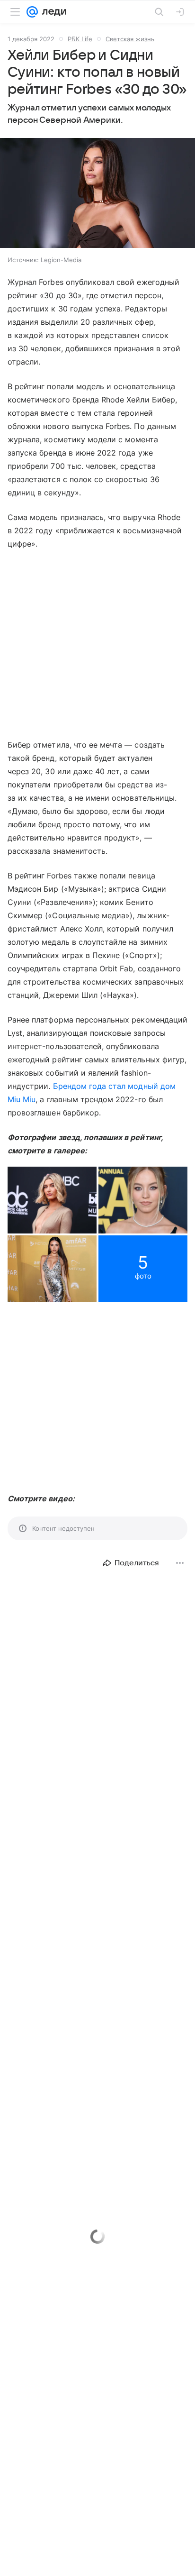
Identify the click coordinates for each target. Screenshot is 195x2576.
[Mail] (32, 11)
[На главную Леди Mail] (52, 11)
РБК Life (80, 39)
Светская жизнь (130, 39)
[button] (97, 194)
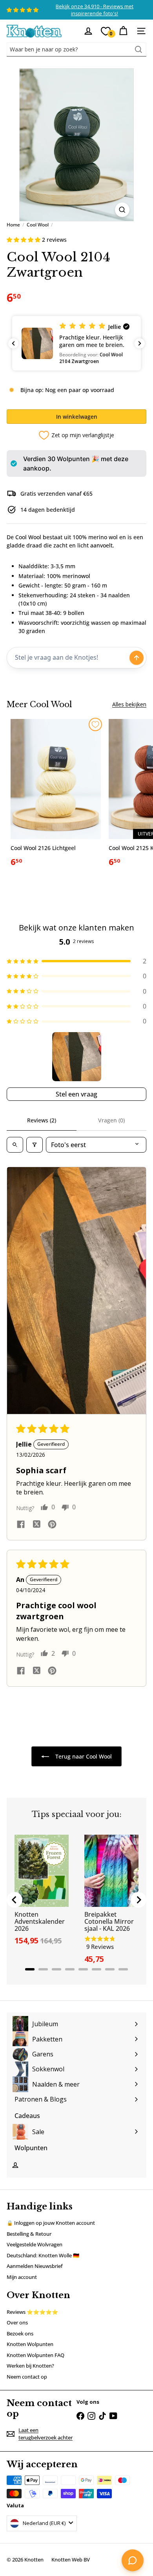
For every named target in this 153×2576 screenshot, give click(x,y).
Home (13, 224)
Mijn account (22, 2276)
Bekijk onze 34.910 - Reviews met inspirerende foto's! (94, 10)
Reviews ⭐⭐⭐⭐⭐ (32, 2311)
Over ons (17, 2322)
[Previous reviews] (13, 343)
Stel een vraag (76, 1094)
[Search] (138, 49)
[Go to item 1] (76, 1056)
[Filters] (34, 1145)
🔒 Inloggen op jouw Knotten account (51, 2222)
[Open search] (15, 1145)
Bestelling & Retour (29, 2233)
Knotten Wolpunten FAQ (35, 2355)
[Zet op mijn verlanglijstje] (95, 724)
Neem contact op (27, 2376)
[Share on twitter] (36, 1525)
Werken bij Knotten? (30, 2365)
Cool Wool (38, 224)
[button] (24, 239)
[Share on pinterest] (52, 1525)
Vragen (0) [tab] (111, 1120)
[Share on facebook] (21, 1525)
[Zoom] (122, 210)
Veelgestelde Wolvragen (34, 2244)
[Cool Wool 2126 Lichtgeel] (56, 796)
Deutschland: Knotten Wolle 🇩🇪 (43, 2255)
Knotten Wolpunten (30, 2344)
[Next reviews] (140, 343)
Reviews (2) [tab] (41, 1120)
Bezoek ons (20, 2333)
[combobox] (76, 49)
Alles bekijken (129, 704)
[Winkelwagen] (123, 31)
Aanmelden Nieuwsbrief (35, 2266)
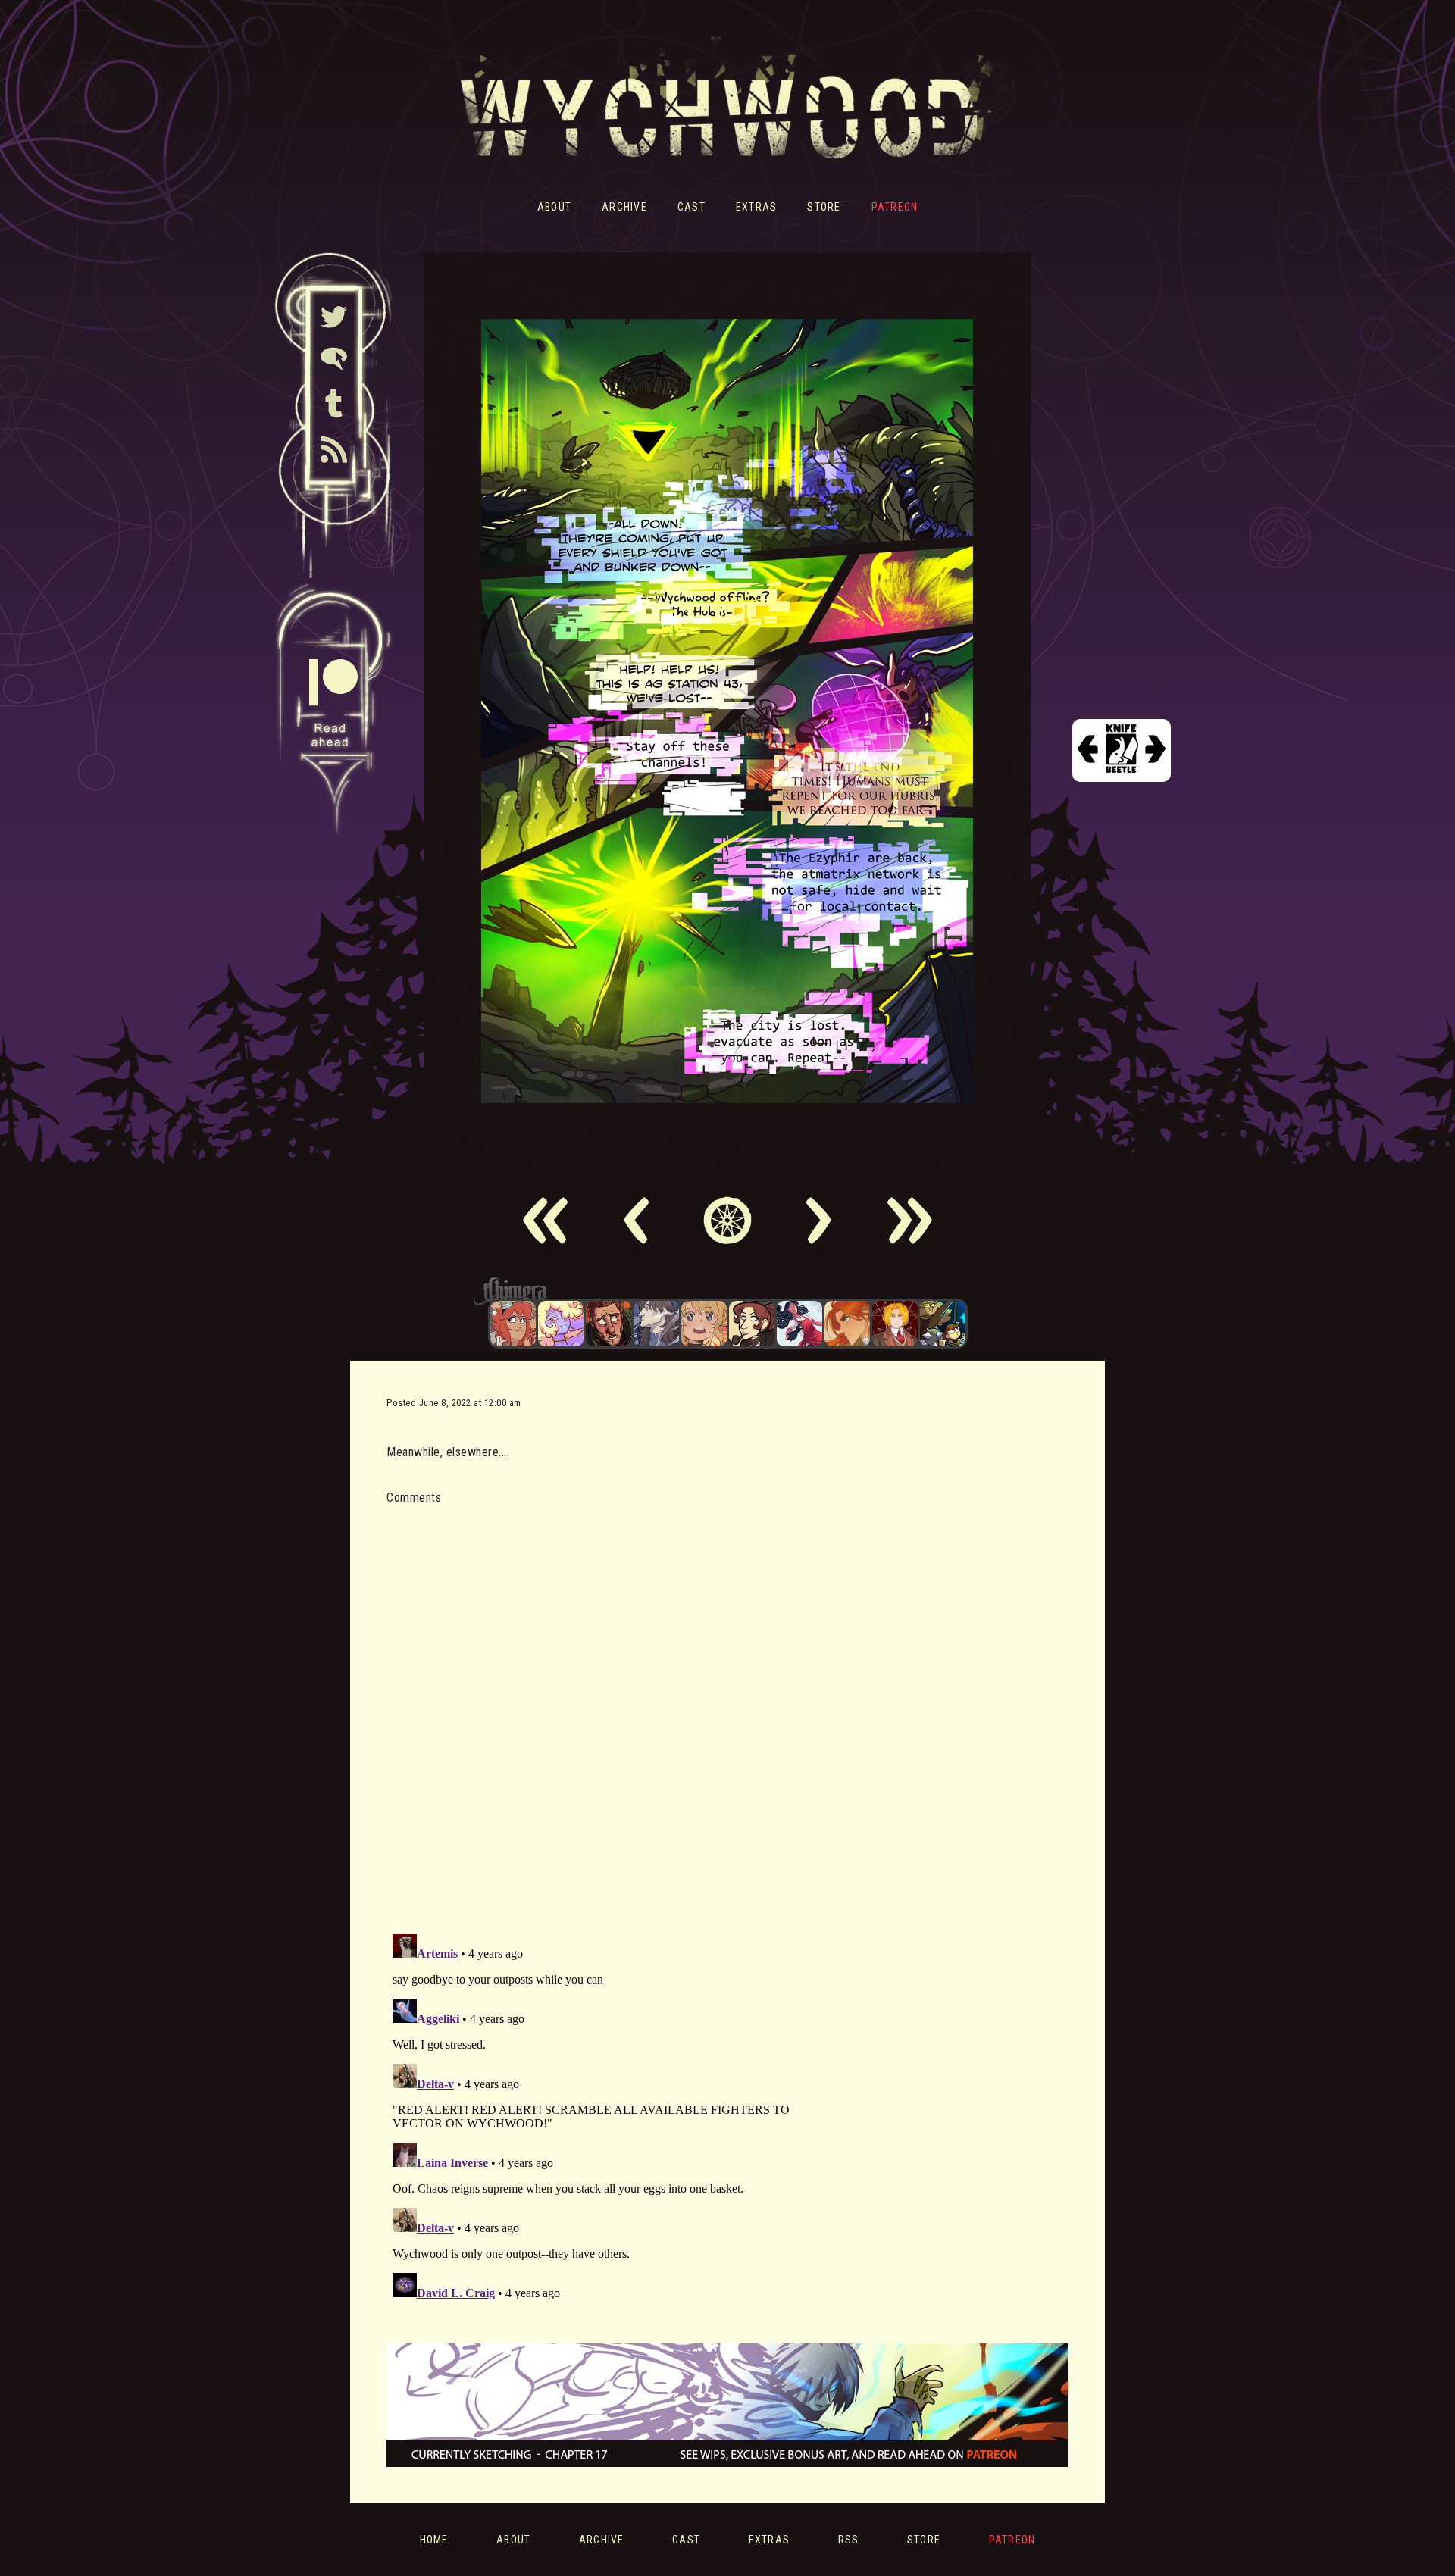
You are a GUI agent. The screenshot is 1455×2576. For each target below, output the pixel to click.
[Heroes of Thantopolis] (942, 1323)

**WHAT TO PRODUCE:** Could the lines above be copied out exactly, with no image carried over?

**RESULT OF THIS TASK:**
Identify the click coordinates for each target. Screenshot is 195x2576.
[Mail] (32, 11)
[На главную Леди Mail] (52, 11)
РБК Life (80, 39)
Светская жизнь (130, 39)
[button] (97, 194)
For every named target in this 153×2576 screenshot, give click(x,y).
Home (13, 224)
Mijn account (22, 2276)
Bekijk onze 34.910 - Reviews met inspirerende foto's! (94, 10)
Reviews ⭐⭐⭐⭐⭐ (32, 2311)
Over ons (17, 2322)
[Previous reviews] (13, 343)
Stel een vraag (76, 1094)
[Search] (138, 49)
[Go to item 1] (76, 1056)
[Filters] (34, 1145)
🔒 Inloggen op jouw Knotten account (51, 2222)
[Open search] (15, 1145)
Bestelling & Retour (29, 2233)
Knotten Wolpunten FAQ (35, 2355)
[Zet op mijn verlanglijstje] (95, 724)
Neem contact op (27, 2376)
[Share on twitter] (36, 1525)
Werken bij Knotten? (30, 2365)
Cool Wool (38, 224)
[button] (24, 239)
[Share on pinterest] (52, 1525)
Vragen (0) [tab] (111, 1120)
[Share on facebook] (21, 1525)
[Zoom] (122, 210)
Veelgestelde Wolvragen (34, 2244)
[Cool Wool 2126 Lichtgeel] (56, 796)
Deutschland: Knotten Wolle 🇩🇪 (43, 2255)
Knotten Wolpunten (30, 2344)
[Next reviews] (140, 343)
Reviews (2) [tab] (41, 1120)
Bezoek ons (20, 2333)
[combobox] (76, 49)
Alles bekijken (129, 704)
[Winkelwagen] (123, 31)
Aanmelden Nieuwsbrief (35, 2266)
You are a GUI agent. The screenshot is 1455×2576. For each target below, output the pixel to click.
[Heroes of Thantopolis] (942, 1323)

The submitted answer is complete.